History to Chart Expedition for Christopher Columbus' Lost Santa Maria

Underwater expert Barry Clifford believes he has found the explorer's long-lost ship off the northern coast of Haiti.

History Channel is setting its sights on Christopher Columbus' lost ship.

The cable network and October Films have snagged exclusive rights to the marine investigators' exploration of what they believe to be the wreckage site of Columbus' ship, the Santa Maria, which sunk on Christmas Day in 1492 in the Caribbean. History will air the expedition at a later date.

A team led by underwater archaeologist Barry Clifford believes they have indeed located the ship's remains off the coast of Haiti. In the coming months, Clifford plans to hold further investigations of the wreckage site to confirm that it is the Santa Maria.

“All the geographical, underwater topography and archaeological evidence strongly suggest that this wreck is Columbus’ famous flagship,” Clifford said. “I am confident that a full excavation of the wreck will yield the first ever detailed marine archaeological evidence of Columbus’ discovery of America.”

“We’re excited to partner with October Films on what could be the discovery of the century,” said Dirk Hoogstra, executive vp and general manager of History and H2. “Its not everyday where we get an opportunity to be a part of a potential history defining expedition. We look forward to telling the story of the Santa Maria and seeing what Barry Clifford uncovers.”

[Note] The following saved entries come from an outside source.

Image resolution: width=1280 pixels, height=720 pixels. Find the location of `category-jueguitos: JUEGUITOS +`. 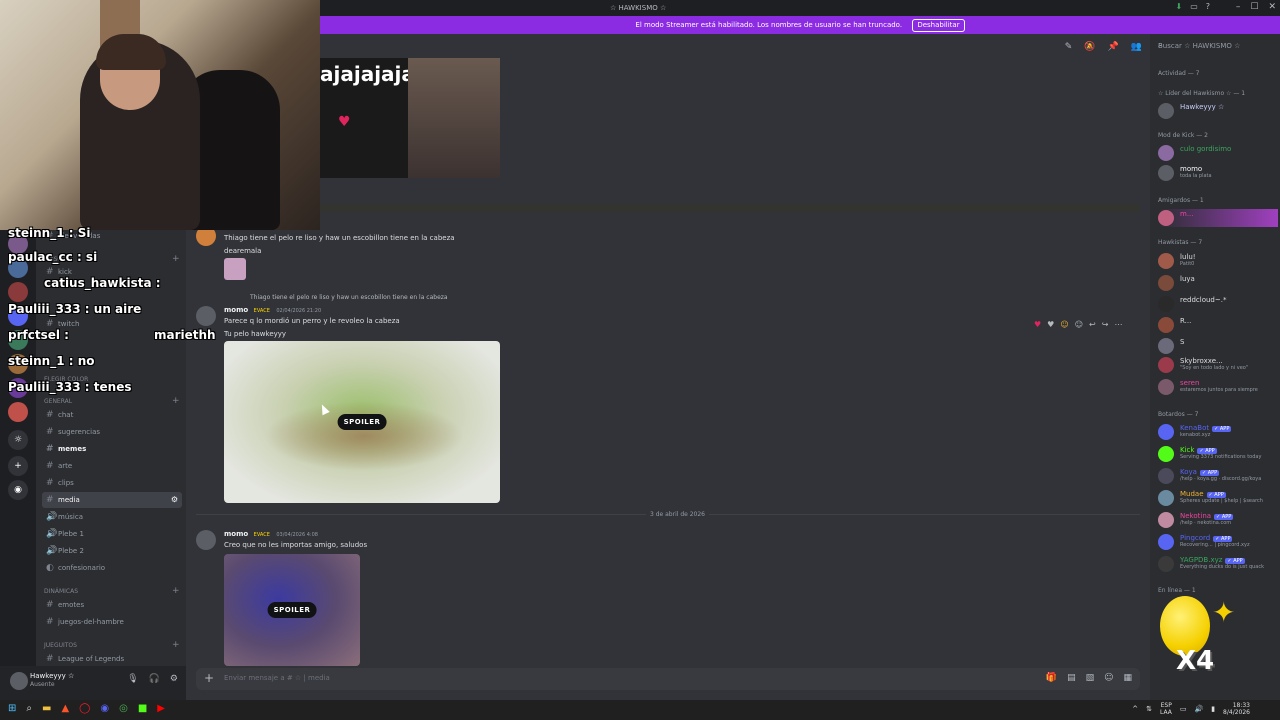

category-jueguitos: JUEGUITOS + is located at coordinates (112, 645).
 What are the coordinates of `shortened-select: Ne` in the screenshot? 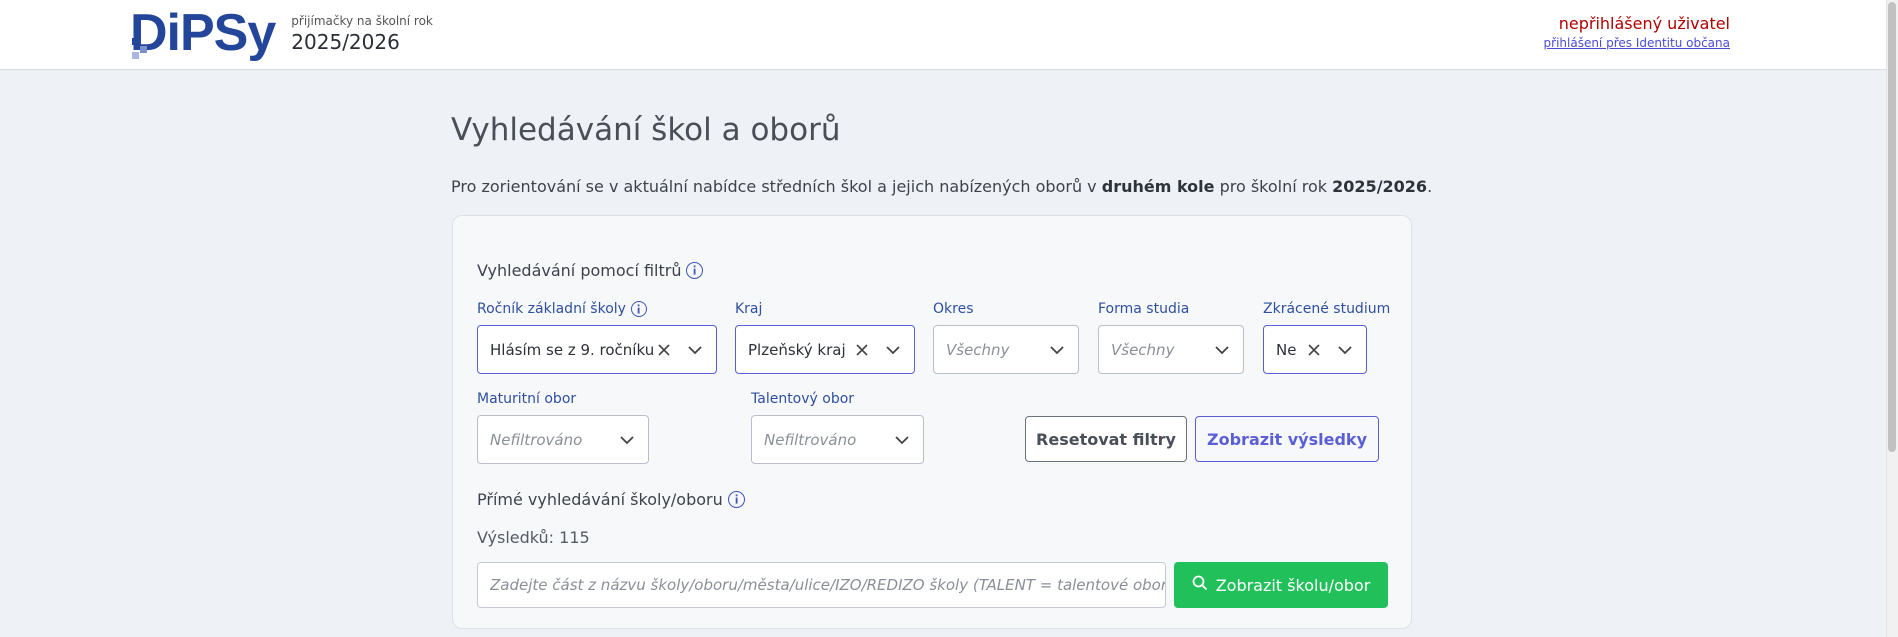 It's located at (1315, 350).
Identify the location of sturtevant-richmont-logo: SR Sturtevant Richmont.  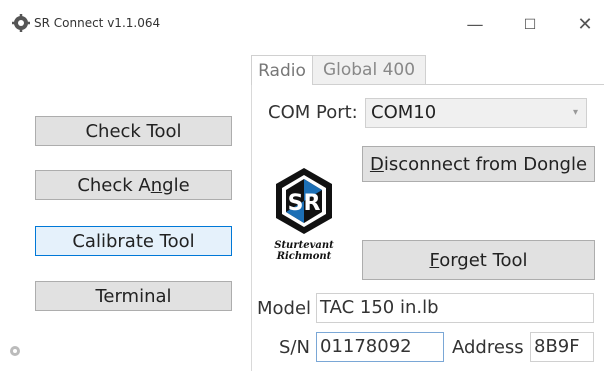
(304, 216).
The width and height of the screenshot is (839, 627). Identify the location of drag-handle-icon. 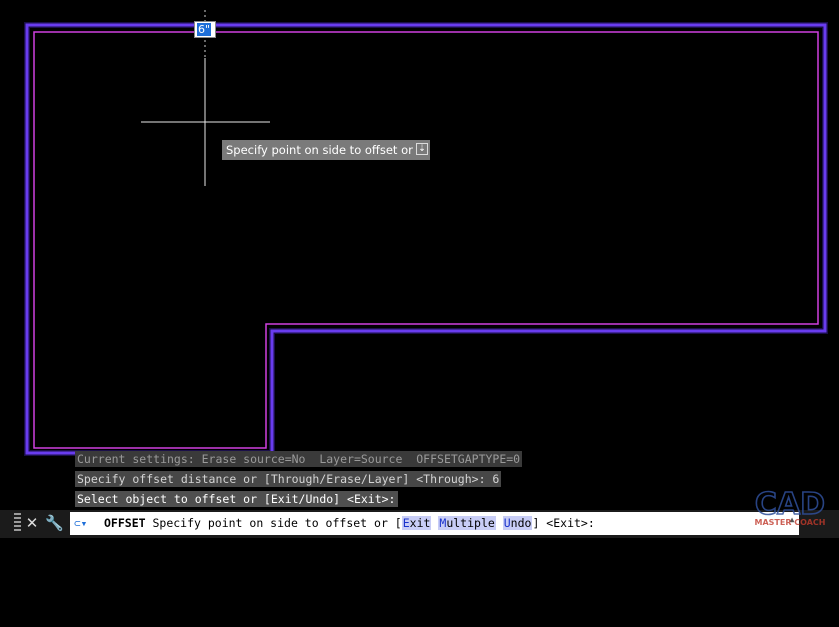
(18, 523).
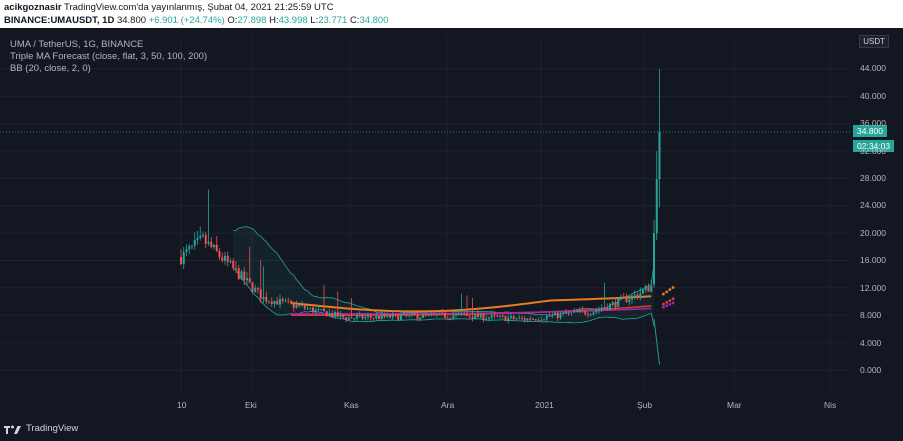 The image size is (903, 441). I want to click on legend-bb: BB (20, close, 2, 0), so click(50, 68).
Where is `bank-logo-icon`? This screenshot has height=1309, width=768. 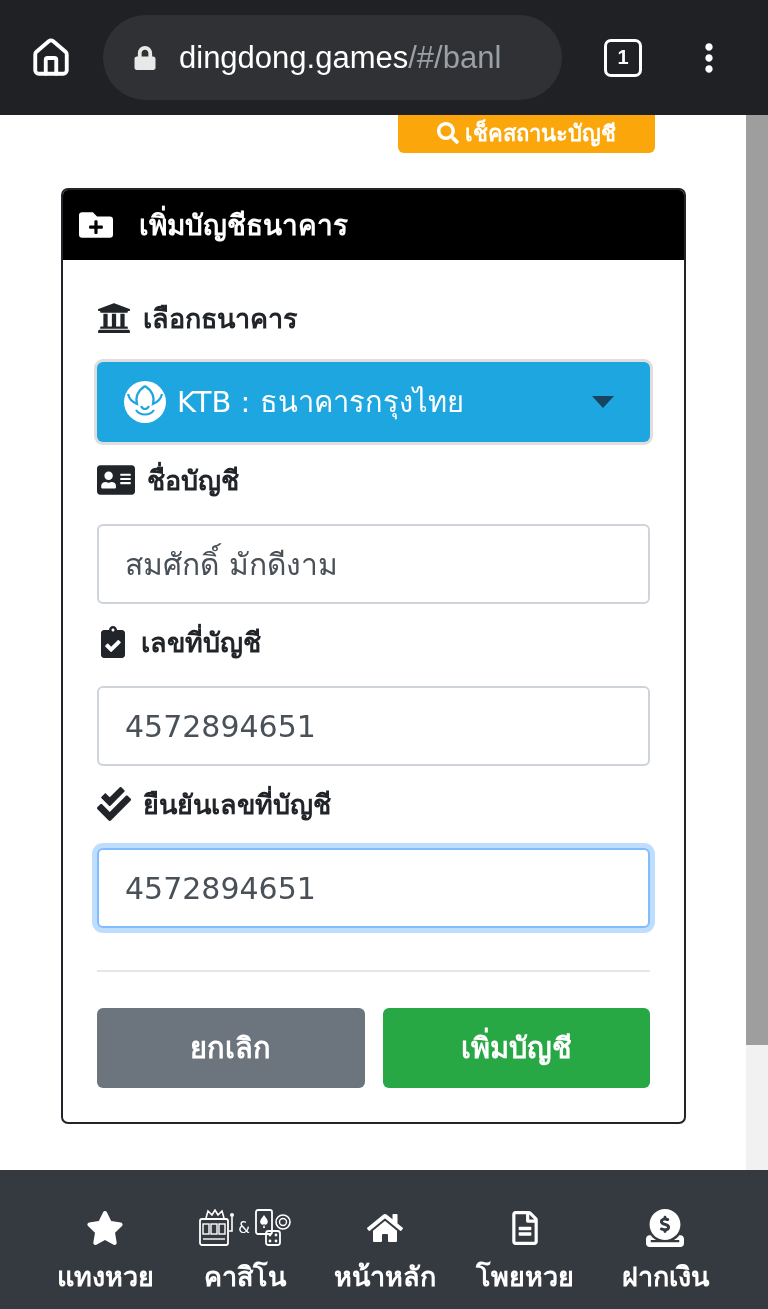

The Santa Maria was used in 1492 when Columbus went across the Atlantic and discovered the New World. On Christmas Eve, the ship crashed on a coral reef in the northern coast of Haiti. Columbus wrote about the wreck and the aftermath, but the ship's final location had remained unknown for centuries.

Clifford and his team used two pieces of historical information to pinpoint the ship's location, cross-checking it with Columbus' journal. They were led to a site they had initially discovered more than a decade ago in 2003.

Clifford has investigated more than 400 seabed anomalies off the coast of Haiti.